Students studying at Campbelltown campus should refer to 300549 - Human Molecular Biology. This unit studies gene regulation at an advanced level, leading into the processes and practical applications of DNA technology. Students gain a thorough grounding in major techniques such as restriction mapping, DNA sequencing, PCR, DNA fingerprinting, southern blotting and gene cloning. Cloning vectors, DNA libraries, genetic engineering in different types of cells and organisms and functional genomics are studied. Students are introduced to bioinformatics and issues in biosafety and ethics relating to gene technology.

Students studying at Hawkesbury or Parramatta campus should refer to 300234 - Molecular Biology. This unit concentrates on the Molecular Biology of eukaryotic cells (human) and studies gene regulation at an advanced level, leading into the processes and practical applications of DNA technology. Students gain a thorough grounding in major techniques involved in gene cloning, such as DNA manipulation using restriction enzymes, PCR, DNA fingerprinting. Cloning vectors, DNA libraries, genetic engineering in different types of eukaryotic cells and organisms and are studied. Students are introduced to functional genomics, bioinformatics and issues in biosafety and ethics relating to gene technology.

Cell signalling looks at the molecular mechanisms by which cells communicate and make responses to each other. Disorders of cell signalling have major impacts on human health and are involved in many metabolic disorders, brain function, the immune system, cancer and embryonic development. Knowledge of cell signalling pathways has important spin-offs for design of new drugs. This unit investigates the action of hormones, growth factors, cytokines and morphogens; their receptors and signalling pathways; and the cellular responses they trigger, such as altered metabolism, shape, differentiation, death. Students will expand their understanding of current developments by scientific reading and group discussion. Laboratory work will enable students to develop basic skills in cell culture techniques.
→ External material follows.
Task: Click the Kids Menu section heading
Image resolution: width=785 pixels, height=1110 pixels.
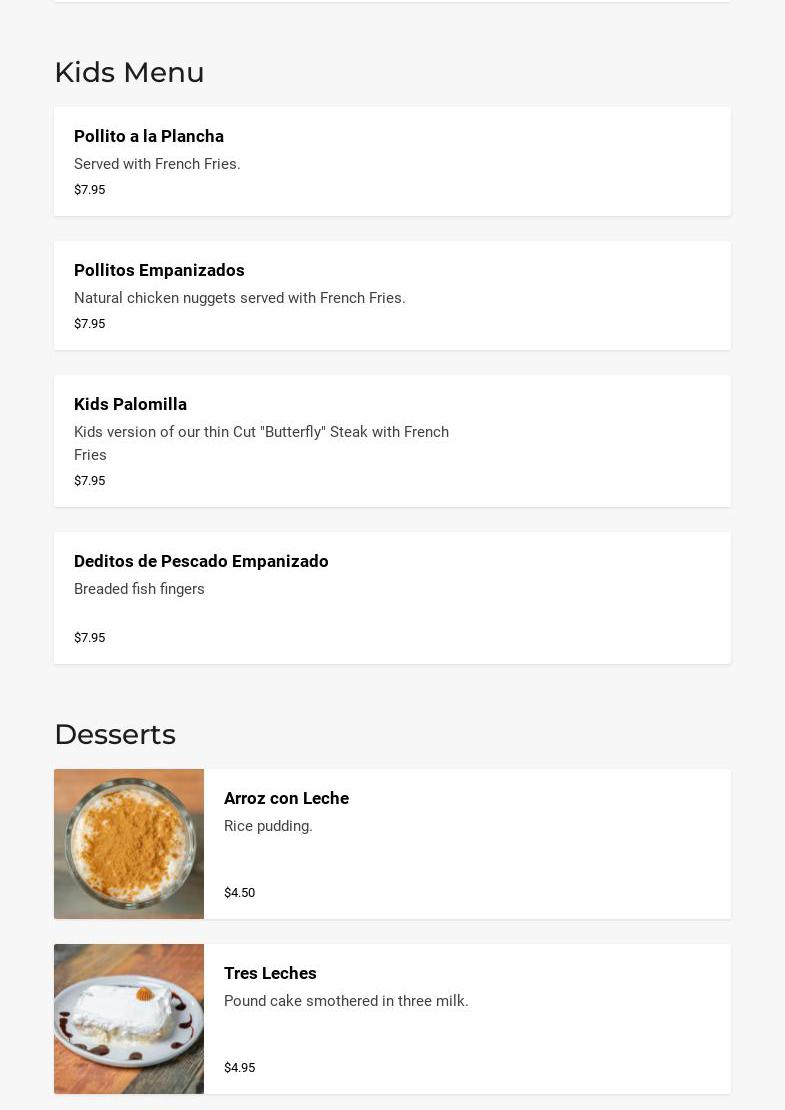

This unit aims to provide students with an understanding of the concepts of: self and non-self as it applies to the functioning of the immune system; the divisions of innate and specific immunity and their role(s) in determining the outcome of an immune assault; and the immune system in health and disease.

This unit deals with the molecular mechanisms within cells that co-operate to create a system that feeds, moves, responds to stimuli, grows and divides. The unit will initially build on existing knowledge of the properties that are common to most eukaryotic cells and that are necessary to an understanding of how any individual cells live, reproduce and form mammalian tissue.

This unit focuses on the science that is critical to our understanding of the basic biology, pathophysiology, diagnosis and treatment of acute and chronic diseases. This unit prepares students for future innovations in prevention, management and cure of catastrophic diseases, such as autoimmune diseases, fatigue illnesses, rheumatic diseases, cancer and infectious and genetic diseases.

The immune system relies on a complex interplay between cells, receptors and signalling molecules for its effective operation. Antibody- and cell-mediated immune responses will be examined from a molecular and biochemical perspective. Topics include B- and T-cell receptor gene expression, antibody structure, function, maturation; MHC genes and proteins; differentiation and activation of B and T cells; antigen processing and presentation; the roles of cytokines. The relevance of this knowledge for understanding disorders of the immune system will be emphasised throughout. Medical and diagnostic applications of hybridoma technology, antibody engineering and advances in vaccine development will be discussed. The laboratory course will develop technical and interpretative skills in relevant techniques.